Raw data:
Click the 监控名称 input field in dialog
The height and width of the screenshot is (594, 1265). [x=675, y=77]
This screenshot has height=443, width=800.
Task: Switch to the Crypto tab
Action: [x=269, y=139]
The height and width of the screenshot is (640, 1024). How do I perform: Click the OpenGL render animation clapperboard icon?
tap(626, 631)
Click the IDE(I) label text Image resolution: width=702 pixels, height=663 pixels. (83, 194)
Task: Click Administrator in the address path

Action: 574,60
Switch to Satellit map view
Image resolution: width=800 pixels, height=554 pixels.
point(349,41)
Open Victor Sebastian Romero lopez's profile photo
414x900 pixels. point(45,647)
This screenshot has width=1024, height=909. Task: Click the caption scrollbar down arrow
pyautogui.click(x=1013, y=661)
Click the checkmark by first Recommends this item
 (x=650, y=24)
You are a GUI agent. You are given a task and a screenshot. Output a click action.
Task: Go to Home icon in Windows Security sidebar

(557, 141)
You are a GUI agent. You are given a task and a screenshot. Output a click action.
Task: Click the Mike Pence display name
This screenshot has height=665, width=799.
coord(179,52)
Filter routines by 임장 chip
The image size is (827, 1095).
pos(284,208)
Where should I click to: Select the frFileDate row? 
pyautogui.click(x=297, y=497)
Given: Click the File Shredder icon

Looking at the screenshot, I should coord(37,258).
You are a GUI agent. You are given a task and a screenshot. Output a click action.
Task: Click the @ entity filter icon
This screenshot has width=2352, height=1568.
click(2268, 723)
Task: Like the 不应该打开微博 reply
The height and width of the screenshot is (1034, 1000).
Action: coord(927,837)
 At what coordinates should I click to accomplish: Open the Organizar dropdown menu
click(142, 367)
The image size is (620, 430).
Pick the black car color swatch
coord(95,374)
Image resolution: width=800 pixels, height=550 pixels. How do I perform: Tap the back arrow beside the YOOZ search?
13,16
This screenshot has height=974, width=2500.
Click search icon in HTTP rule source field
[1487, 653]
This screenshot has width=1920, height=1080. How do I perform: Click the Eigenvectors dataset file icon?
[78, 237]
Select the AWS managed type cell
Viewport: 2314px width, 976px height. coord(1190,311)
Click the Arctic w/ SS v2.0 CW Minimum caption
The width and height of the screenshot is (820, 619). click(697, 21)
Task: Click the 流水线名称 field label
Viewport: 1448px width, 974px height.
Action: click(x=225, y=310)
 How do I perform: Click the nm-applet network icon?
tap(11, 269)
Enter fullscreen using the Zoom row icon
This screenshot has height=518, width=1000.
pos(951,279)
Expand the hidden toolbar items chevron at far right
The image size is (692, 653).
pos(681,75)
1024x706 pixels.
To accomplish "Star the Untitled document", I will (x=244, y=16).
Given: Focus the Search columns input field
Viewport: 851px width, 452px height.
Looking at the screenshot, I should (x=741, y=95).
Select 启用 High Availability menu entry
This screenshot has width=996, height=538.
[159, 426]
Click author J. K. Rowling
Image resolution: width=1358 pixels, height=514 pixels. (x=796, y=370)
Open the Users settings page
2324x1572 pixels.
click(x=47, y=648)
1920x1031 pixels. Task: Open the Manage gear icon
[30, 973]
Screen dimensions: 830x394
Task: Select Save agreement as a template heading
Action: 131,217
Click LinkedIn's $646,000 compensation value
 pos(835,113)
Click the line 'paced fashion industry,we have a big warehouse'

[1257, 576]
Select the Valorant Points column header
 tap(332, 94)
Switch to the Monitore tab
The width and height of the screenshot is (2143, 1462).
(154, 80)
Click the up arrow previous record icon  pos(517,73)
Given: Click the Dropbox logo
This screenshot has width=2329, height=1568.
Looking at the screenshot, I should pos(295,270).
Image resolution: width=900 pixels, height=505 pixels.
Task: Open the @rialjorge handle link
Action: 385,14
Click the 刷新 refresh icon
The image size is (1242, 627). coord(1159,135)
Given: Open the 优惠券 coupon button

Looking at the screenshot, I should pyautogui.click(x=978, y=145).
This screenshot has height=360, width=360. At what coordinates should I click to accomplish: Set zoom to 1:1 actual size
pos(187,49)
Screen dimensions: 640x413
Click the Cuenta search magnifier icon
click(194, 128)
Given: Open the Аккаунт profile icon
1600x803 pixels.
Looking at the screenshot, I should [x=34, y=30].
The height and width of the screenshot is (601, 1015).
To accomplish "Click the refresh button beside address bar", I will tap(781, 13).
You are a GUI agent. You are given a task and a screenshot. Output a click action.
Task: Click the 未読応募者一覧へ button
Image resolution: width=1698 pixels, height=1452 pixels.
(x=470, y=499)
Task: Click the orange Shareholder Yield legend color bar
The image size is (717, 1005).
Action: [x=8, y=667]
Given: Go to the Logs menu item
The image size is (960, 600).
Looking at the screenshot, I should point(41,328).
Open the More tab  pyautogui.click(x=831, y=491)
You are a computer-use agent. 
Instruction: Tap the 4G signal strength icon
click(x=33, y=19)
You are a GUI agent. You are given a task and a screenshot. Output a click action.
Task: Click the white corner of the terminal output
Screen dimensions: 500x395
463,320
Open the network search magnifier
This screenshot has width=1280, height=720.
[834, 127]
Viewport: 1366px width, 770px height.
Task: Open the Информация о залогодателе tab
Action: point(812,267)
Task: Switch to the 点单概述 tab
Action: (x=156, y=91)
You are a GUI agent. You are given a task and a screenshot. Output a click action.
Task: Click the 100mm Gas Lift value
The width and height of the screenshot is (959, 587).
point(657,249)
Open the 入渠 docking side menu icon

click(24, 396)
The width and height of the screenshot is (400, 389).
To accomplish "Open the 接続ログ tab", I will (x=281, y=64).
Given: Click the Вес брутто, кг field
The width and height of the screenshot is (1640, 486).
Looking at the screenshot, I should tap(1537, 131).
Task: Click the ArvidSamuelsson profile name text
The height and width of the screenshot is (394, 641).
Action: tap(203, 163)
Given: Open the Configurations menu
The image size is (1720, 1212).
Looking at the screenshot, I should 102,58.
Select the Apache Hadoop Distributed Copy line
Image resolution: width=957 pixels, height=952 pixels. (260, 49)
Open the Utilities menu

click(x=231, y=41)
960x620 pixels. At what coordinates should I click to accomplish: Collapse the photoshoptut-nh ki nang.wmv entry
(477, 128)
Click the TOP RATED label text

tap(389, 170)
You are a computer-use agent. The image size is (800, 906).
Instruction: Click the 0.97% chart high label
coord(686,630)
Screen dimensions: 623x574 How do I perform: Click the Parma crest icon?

Work required: Rewrite the listing above as a numbered list with one entry per line, covering every line and leaving out the blank ones.

Output:
1. Click the 监控名称 input field in dialog
2. The height and width of the screenshot is (594, 1265). [x=675, y=77]
3. This screenshot has height=443, width=800.
4. Task: Switch to the Crypto tab
5. Action: [x=269, y=139]
6. The height and width of the screenshot is (640, 1024). How do I perform: Click the OpenGL render animation clapperboard icon?
7. tap(626, 631)
8. Click the IDE(I) label text Image resolution: width=702 pixels, height=663 pixels. (83, 194)
9. Task: Click Administrator in the address path
10. Action: 574,60
11. Switch to Satellit map view
12. Image resolution: width=800 pixels, height=554 pixels.
13. point(349,41)
14. Open Victor Sebastian Romero lopez's profile photo
15. 414x900 pixels. point(45,647)
16. This screenshot has width=1024, height=909. Task: Click the caption scrollbar down arrow
17. pyautogui.click(x=1013, y=661)
18. Click the checkmark by first Recommends this item
19.  (x=650, y=24)
20. You are a GUI agent. You are given a task and a screenshot. Output a click action.
21. Task: Go to Home icon in Windows Security sidebar
22. (557, 141)
23. You are a GUI agent. You are given a task and a screenshot. Output a click action.
24. Task: Click the Mike Pence display name
25. This screenshot has height=665, width=799.
26. coord(179,52)
27. Filter routines by 임장 chip
28. The image size is (827, 1095).
29. pos(284,208)
30. Where should I click to: Select the frFileDate row? 
31. pyautogui.click(x=297, y=497)
32. Given: Click the File Shredder icon
33. Looking at the screenshot, I should coord(37,258).
34. You are a GUI agent. You are given a task and a screenshot. Output a click action.
35. Task: Click the @ entity filter icon
36. This screenshot has width=2352, height=1568.
37. click(2268, 723)
38. Task: Like the 不应该打开微博 reply
39. The height and width of the screenshot is (1034, 1000).
40. Action: coord(927,837)
41.  At what coordinates should I click to accomplish: Open the Organizar dropdown menu
42. click(142, 367)
43. The image size is (620, 430).
44. Pick the black car color swatch
45. coord(95,374)
46. Image resolution: width=800 pixels, height=550 pixels. How do I perform: Tap the back arrow beside the YOOZ search?
47. 13,16
48. This screenshot has height=974, width=2500.
49. Click search icon in HTTP rule source field
50. [1487, 653]
51. This screenshot has width=1920, height=1080. How do I perform: Click the Eigenvectors dataset file icon?
52. [78, 237]
53. Select the AWS managed type cell
54. Viewport: 2314px width, 976px height. coord(1190,311)
55. Click the Arctic w/ SS v2.0 CW Minimum caption
56. The width and height of the screenshot is (820, 619). click(697, 21)
57. Task: Click the 流水线名称 field label
58. Viewport: 1448px width, 974px height.
59. Action: click(x=225, y=310)
60.  How do I perform: Click the nm-applet network icon?
61. tap(11, 269)
62. Enter fullscreen using the Zoom row icon
63. This screenshot has height=518, width=1000.
64. pos(951,279)
65. Expand the hidden toolbar items chevron at far right
66. The image size is (692, 653).
67. pos(681,75)
68. 1024x706 pixels.
69. To accomplish "Star the Untitled document", I will (x=244, y=16).
70. Given: Focus the Search columns input field
71. Viewport: 851px width, 452px height.
72. Looking at the screenshot, I should (x=741, y=95).
73. Select 启用 High Availability menu entry
74. This screenshot has width=996, height=538.
75. [159, 426]
76. Click author J. K. Rowling
77. Image resolution: width=1358 pixels, height=514 pixels. (x=796, y=370)
78. Open the Users settings page
79. 2324x1572 pixels.
80. click(x=47, y=648)
81. 1920x1031 pixels. Task: Open the Manage gear icon
82. [30, 973]
83. Screen dimensions: 830x394
84. Task: Select Save agreement as a template heading
85. Action: 131,217
86. Click LinkedIn's $646,000 compensation value
87.  pos(835,113)
88. Click the line 'paced fashion industry,we have a big warehouse'
89. [1257, 576]
90. Select the Valorant Points column header
91.  tap(332, 94)
92. Switch to the Monitore tab
93. The width and height of the screenshot is (2143, 1462).
94. (154, 80)
95. Click the up arrow previous record icon  pos(517,73)
96. Given: Click the Dropbox logo
97. This screenshot has width=2329, height=1568.
98. Looking at the screenshot, I should pos(295,270).
99. Image resolution: width=900 pixels, height=505 pixels.
100. Task: Open the @rialjorge handle link
101. Action: 385,14
102. Click the 刷新 refresh icon
103. The image size is (1242, 627). coord(1159,135)
104. Given: Open the 优惠券 coupon button
105. Looking at the screenshot, I should pyautogui.click(x=978, y=145).
106. This screenshot has height=360, width=360. At what coordinates should I click to accomplish: Set zoom to 1:1 actual size
107. pos(187,49)
108. Screen dimensions: 640x413
109. Click the Cuenta search magnifier icon
110. click(194, 128)
111. Given: Open the Аккаунт profile icon
112. 1600x803 pixels.
113. Looking at the screenshot, I should [x=34, y=30].
114. The height and width of the screenshot is (601, 1015).
115. To accomplish "Click the refresh button beside address bar", I will tap(781, 13).
116. You are a GUI agent. You are given a task and a screenshot. Output a click action.
117. Task: Click the 未読応募者一覧へ button
118. Image resolution: width=1698 pixels, height=1452 pixels.
119. (x=470, y=499)
120. Task: Click the orange Shareholder Yield legend color bar
121. The image size is (717, 1005).
122. Action: [x=8, y=667]
123. Given: Go to the Logs menu item
124. The image size is (960, 600).
125. Looking at the screenshot, I should point(41,328).
126. Open the More tab  pyautogui.click(x=831, y=491)
127. You are a computer-use agent. 
128. Instruction: Tap the 4G signal strength icon
129. click(x=33, y=19)
130. You are a GUI agent. You are given a task and a screenshot. Output a click action.
131. Task: Click the white corner of the terminal output
132. Screen dimensions: 500x395
133. 463,320
134. Open the network search magnifier
135. This screenshot has width=1280, height=720.
136. [834, 127]
137. Viewport: 1366px width, 770px height.
138. Task: Open the Информация о залогодателе tab
139. Action: point(812,267)
140. Task: Switch to the 点单概述 tab
141. Action: (x=156, y=91)
142. You are a GUI agent. You are given a task and a screenshot. Output a click action.
143. Task: Click the 100mm Gas Lift value
144. The width and height of the screenshot is (959, 587).
145. point(657,249)
146. Open the 入渠 docking side menu icon
147. click(24, 396)
148. The width and height of the screenshot is (400, 389).
149. To accomplish "Open the 接続ログ tab", I will (x=281, y=64).
150. Given: Click the Вес брутто, кг field
151. The width and height of the screenshot is (1640, 486).
152. Looking at the screenshot, I should tap(1537, 131).
153. Task: Click the ArvidSamuelsson profile name text
154. The height and width of the screenshot is (394, 641).
155. Action: tap(203, 163)
156. Given: Open the Configurations menu
157. The image size is (1720, 1212).
158. Looking at the screenshot, I should 102,58.
159. Select the Apache Hadoop Distributed Copy line
160. Image resolution: width=957 pixels, height=952 pixels. (260, 49)
161. Open the Utilities menu
162. click(x=231, y=41)
163. 960x620 pixels. At what coordinates should I click to accomplish: Collapse the photoshoptut-nh ki nang.wmv entry
164. (477, 128)
165. Click the TOP RATED label text
166. tap(389, 170)
167. You are a computer-use agent. The image size is (800, 906).
168. Instruction: Click the 0.97% chart high label
169. coord(686,630)
170. Screen dimensions: 623x574 How do I perform: Click the Parma crest icon?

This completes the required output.